Edinburgh may be 'visually stunning' and 'filled with historical charm' but it's got big problems too – Steve Cardownie
With over a year under his belt as the leader of Edinburgh City Council, Cammy Day must be getting used to the tactical manoeuvres of the opposition as they do all that they can to unseat him and grasp the reins of leadership for themselves. His recent lamentations regarding opposition councillors’ adoption of student politics will not deter some elected members from deploying more of the same, however.
Although it looks decidedly fragile from the outside, Cammy will take comfort from the fact that his administration can enjoy a period of stability, mainly because the alternative of an SNP/Green administration is too bitter a pill for the other parties to swallow. While some see this as a unionist alliance against a pro-independence bloc, others see it quite differently and point out that the last administration was led by an alliance of the SNP and Labour so that cannot be the case.
Indeed, when I was leader of the SNP group on the council I negotiated two coalition deals, one with the Liberal Democrats and the other with Labour, with both lasting until the next council elections. So, other factors are obviously at play here and Cammy can breathe a huge sigh of relief.

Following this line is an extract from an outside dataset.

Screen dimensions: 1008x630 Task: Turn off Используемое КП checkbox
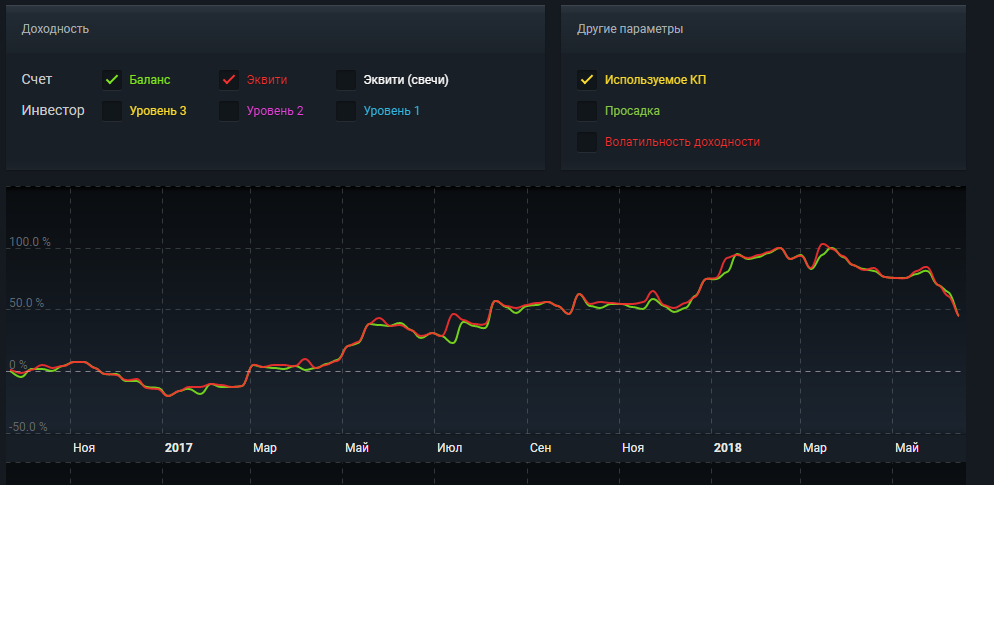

He boasted in Monday’s paper that Edinburgh was “visually stunning”, it was “filled with historical charm and green spaces”, adding “that’s not to mention our globally renowned cultural scene, programme of festivals and thriving hospitality industry”. Quite so, but Edinburgh also has major issues which are in dire need of attention – such as homelessness – and Cammy will be judged on how his administration deals with those.